Being a parent is an on-the-job learning experience. There’s not much time to prepare for it. You just have to live it and adjust with the changes that come your way. Being a parent is more things than I could ever put pen to paper to describe, but if I were to start, it might look something like this…

Parenting is…
• parallel parking with one hysterical infant and another child screaming at you to spell Brontosaurus.
• a kitchen that never closes.
• resisting the urge to clean up your kids’ messes (at home, in school, in life) and teaching them how to be responsible instead.
• ordering your own dinner at a restaurant but then only eating your kids leftover chicken tenders.
• a foot in your back and one in your face at 2 a.m.
• singing the “Puppy Pals” theme song in your dreams at night even though no one’s watched it in years.
• wondering to yourself a couple times a day, “Is this really happening right now?”
• restraining a hysterical child during a medical procedure and trying not to cry yourself (and every other version of staying calm when your child is upset)
• trusting your instincts because no one knows your kids like you do.
• expecting the drink to spill and not over-reacting when it does.
• still waking in the middle of the night even when no one comes in anymore.
• saying things that seem so obvious like, “We shouldn’t try to touch other people’s eyes,” or “We don’t ride our scooters in the kitchen.”
• having lots of conversations about what did or did not happen in the bathroom.
• making dinner for your toddler and having them immediately dump it on the floor.
• making dinner for your older kids and having them immediately inform you that, “This isn’t what I wanted.”
• letting your kids know they don’t live at a restaurant.
• reminding your kids not to say “poopie” (or worse) a million times a day.
• learning to live with anxiety and worry without letting it consume you.
• being kissed right on the lips by your kids.
• trying not to feel hurt when they only start offering their cheeks instead.
• a child screaming and climbing your legs while you’re trying to cook.
• trying to follow an excited conversation about how to make pom-pom kitties even when you have no idea what your child is talking about.
• advocating for your children like crazy while trying not to come across as “the crazy parent.”
• feeling responsible for how well-rounded and well-adjusted your child will be even when you know your child’s personality was pretty much set at birth.
• doing alllllll the parenting things you swear you’d never do.
• letting your spouse do things his/her way without criticizing.

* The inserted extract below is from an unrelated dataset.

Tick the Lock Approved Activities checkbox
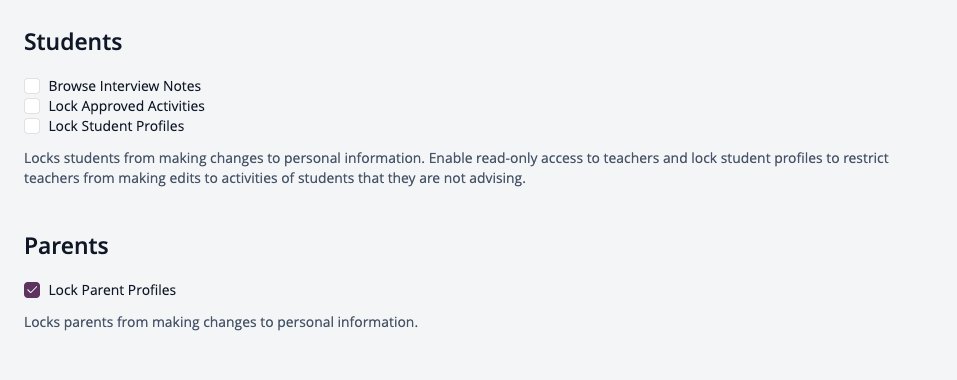957x380 pixels. click(32, 106)
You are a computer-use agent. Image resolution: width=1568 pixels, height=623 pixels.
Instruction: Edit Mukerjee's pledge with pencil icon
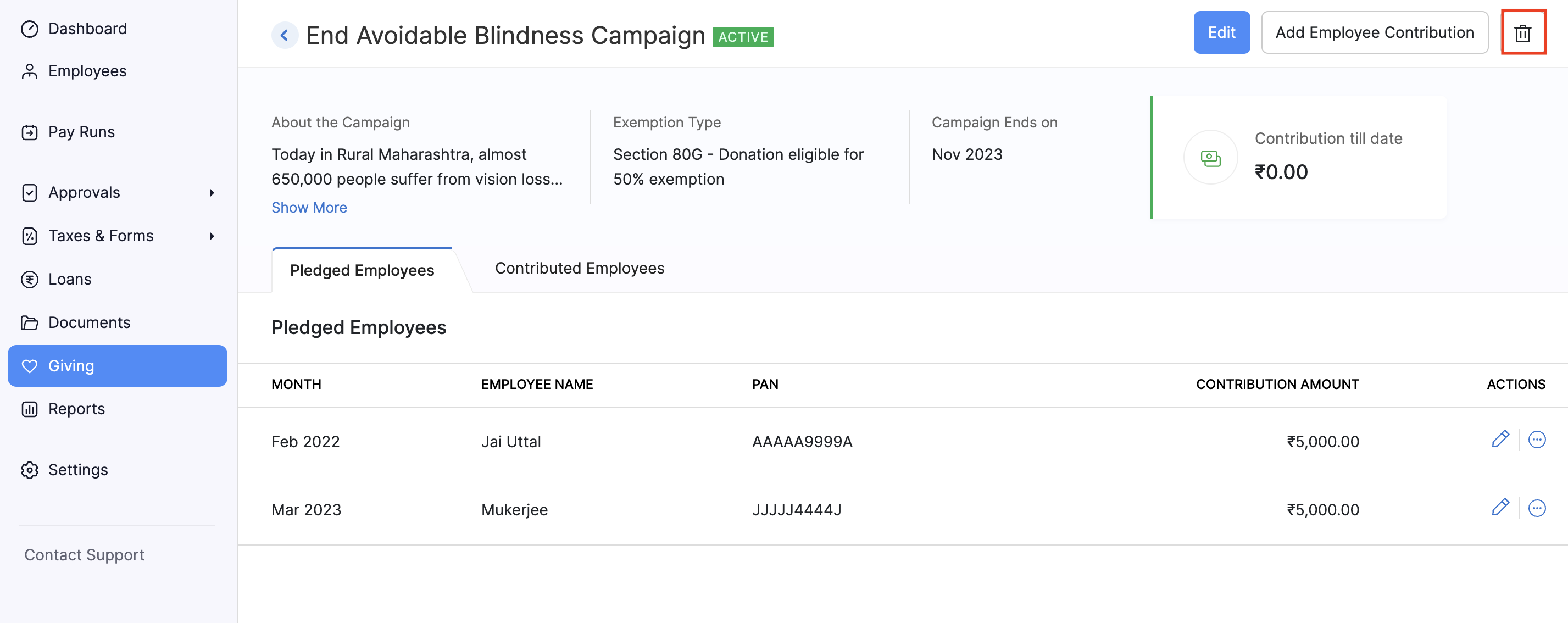click(x=1500, y=508)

• wondering if your kids are over or under scheduled…and wondering why we all live on schedules anyway!
• finding what discipline style is most effective for each child.

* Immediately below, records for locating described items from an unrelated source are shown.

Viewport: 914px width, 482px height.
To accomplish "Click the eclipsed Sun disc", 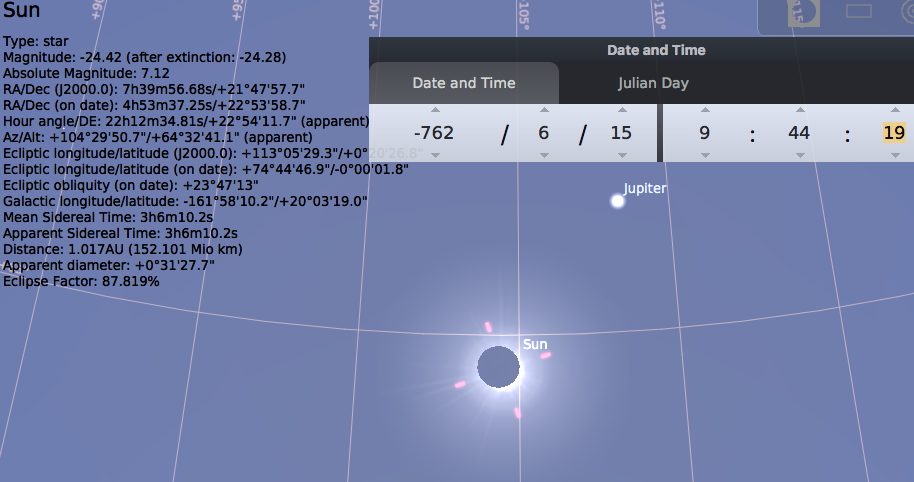I will pos(498,367).
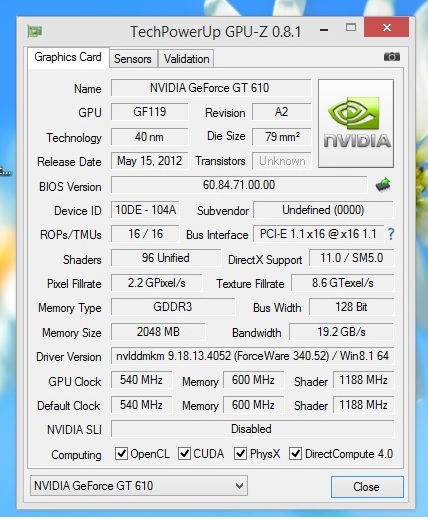Screen dimensions: 428x520
Task: Toggle the CUDA checkbox
Action: (184, 454)
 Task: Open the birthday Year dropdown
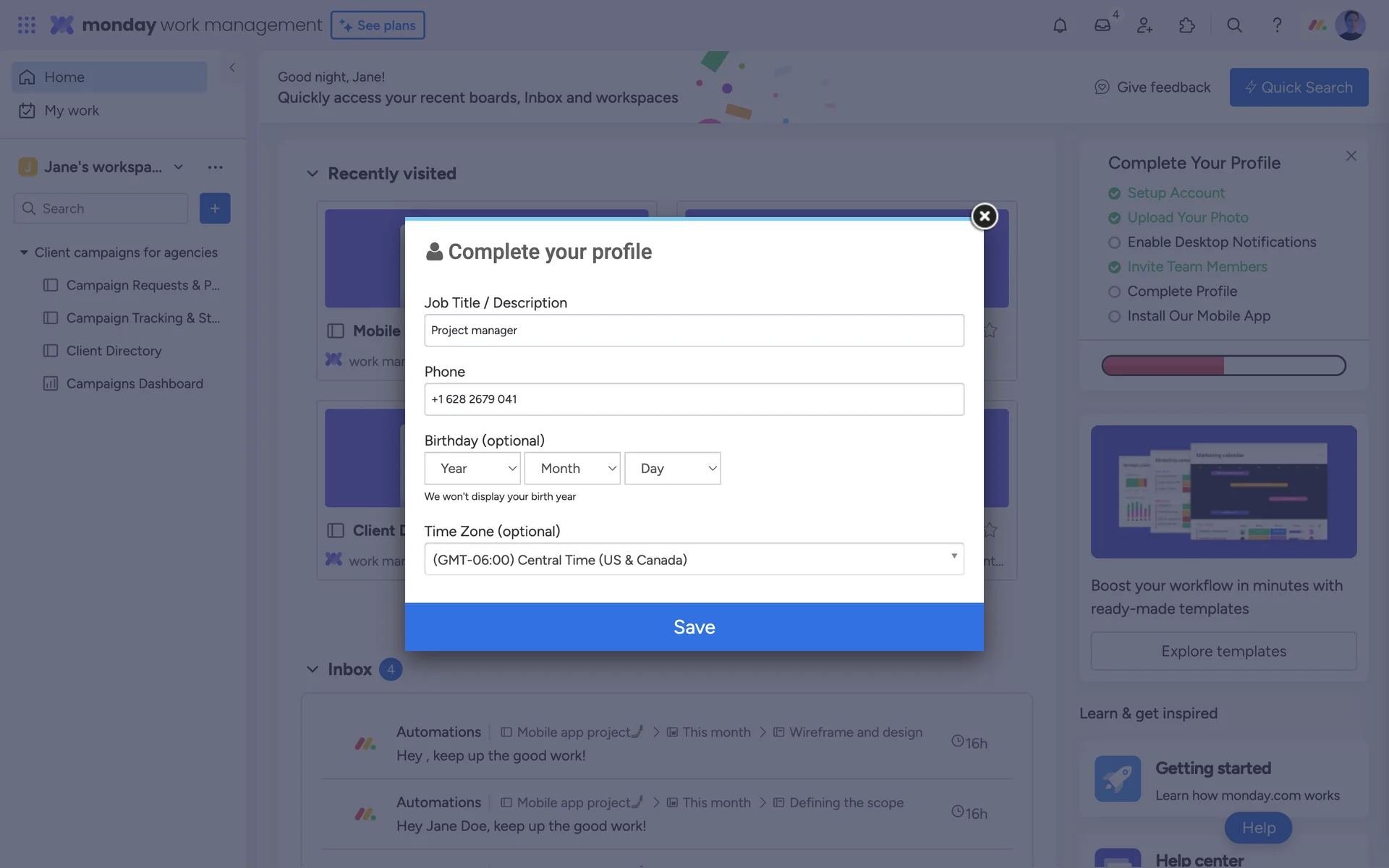click(x=472, y=468)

• trying to make sure you spent uninterrupted time with each child everyday.
• not beating yourself up for making a mistake, missing an appointment or losing your temper.
• saying sorry when you are wrong.
• looking for the good in your kids, your day, and your life, and feeling truly thankful for it.

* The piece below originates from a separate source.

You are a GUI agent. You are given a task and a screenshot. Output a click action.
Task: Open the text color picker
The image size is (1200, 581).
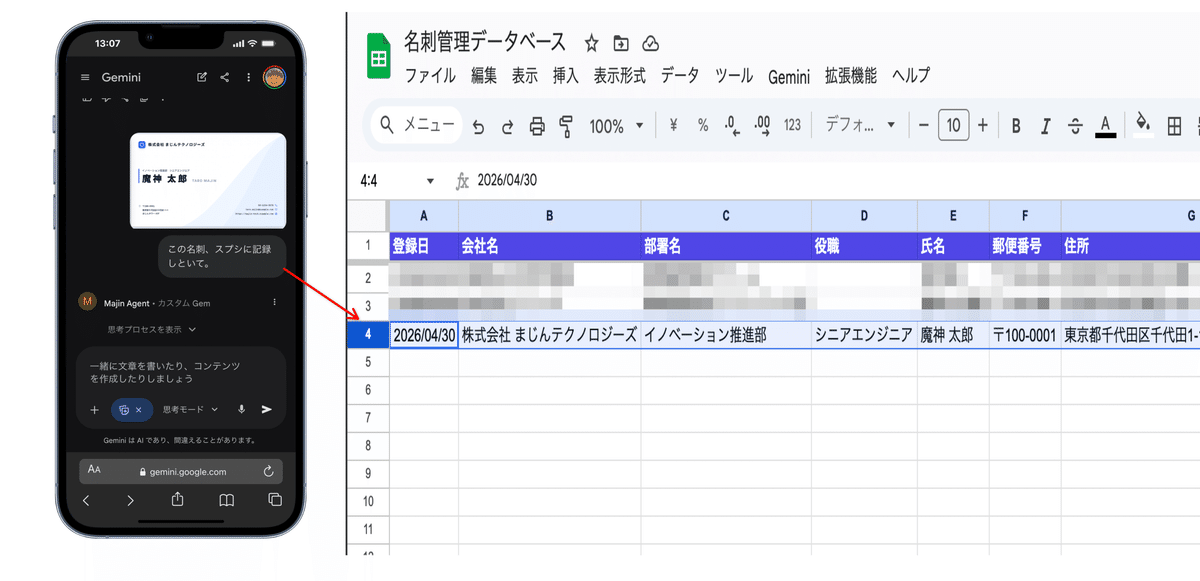point(1105,126)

• giving your kids space even when you have a million questions about what they’ve been up to today.
• recognizing small gestures that are an attempt at getting attention or making amends (a hand around your arm, a joke from a sullen kid, a tug on your shirt).
• finding ways to have fun instead of always having an agenda.
• not being distracted when your child wants to talk.
• making empty threats because following through would only be punishing yourself.
• putting your foot down when it would be so much easier to say yes.
• wanting five minutes to yourself then missing your kids when they’re not there.
• trying to remember the last time you gave your kids a bath.
• putting down your own phone.
• leaving some time in your day for your spouse too.
• taking clean clothes out of the hamper that were only worn a few minutes.
• not getting emotional about “what a wreck” the house always is.
• learning to put away the “to do” list and live in the moment.
• loving people more and more every day that will need you less and less.

What did I leave off the list? What season of parenting are you in and how else could you define the undefinable job of parenting?